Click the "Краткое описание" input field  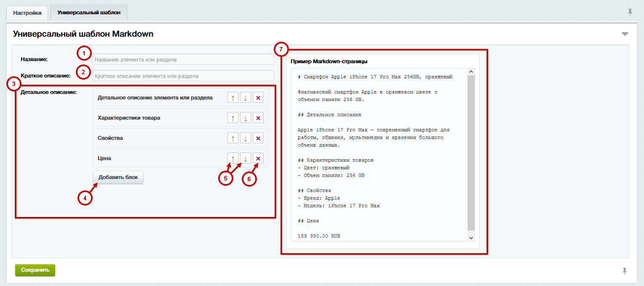click(x=183, y=76)

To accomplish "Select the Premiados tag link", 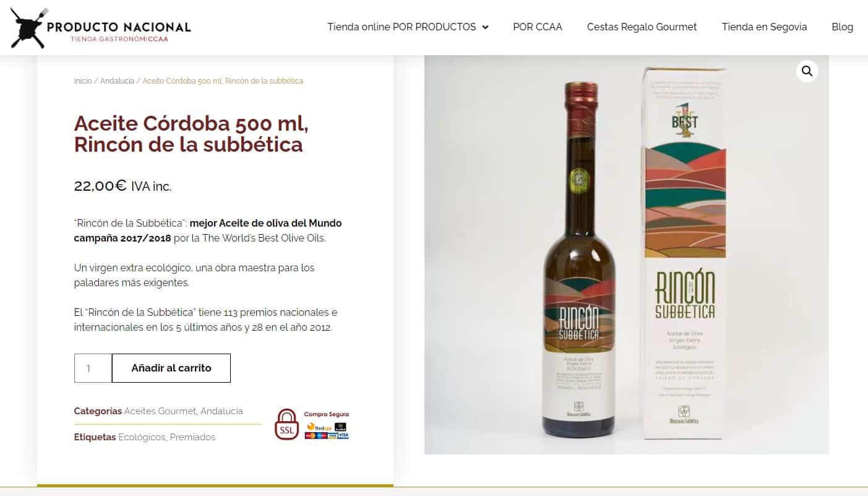I will point(193,437).
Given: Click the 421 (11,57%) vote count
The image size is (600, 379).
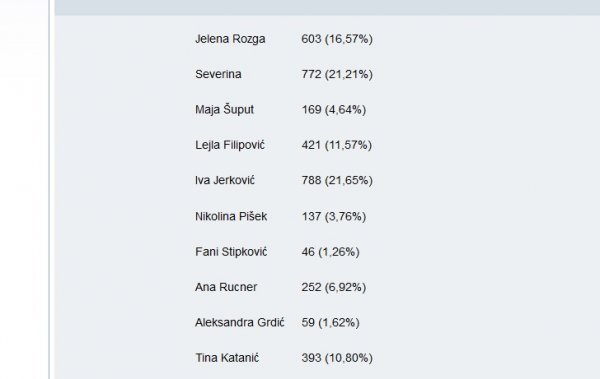Looking at the screenshot, I should pos(336,145).
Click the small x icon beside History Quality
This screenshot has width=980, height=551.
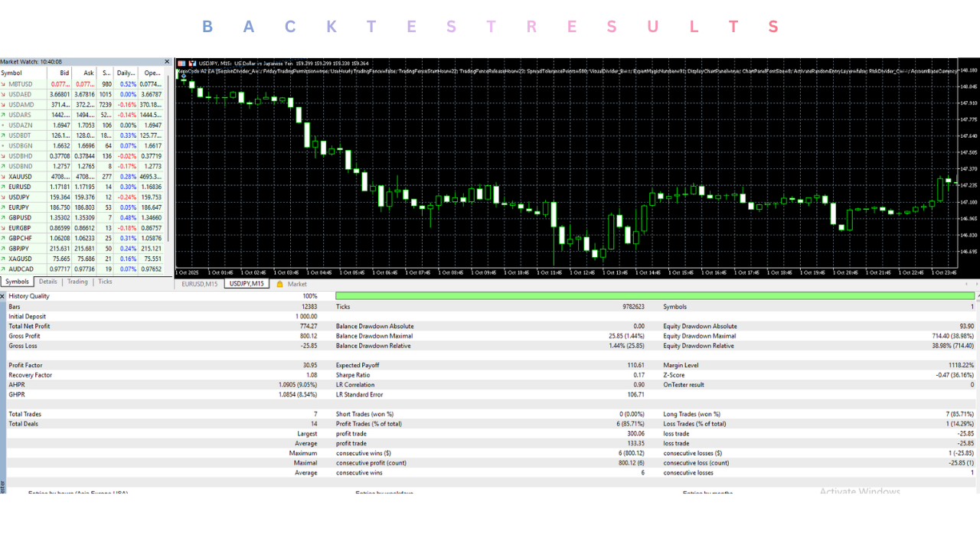coord(3,296)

───

-- EXERCISE DESCRIPTION --
Extract, word for word, every line from the one containing "The image size is (600, 379)." to the end of the data above, both ends included, and leave out the pictures.

-- SOLUTION TO THE EXERCISE --
The image size is (600, 379).
Looking at the screenshot, I should pos(336,145).
Click the small x icon beside History Quality
This screenshot has width=980, height=551.
coord(3,296)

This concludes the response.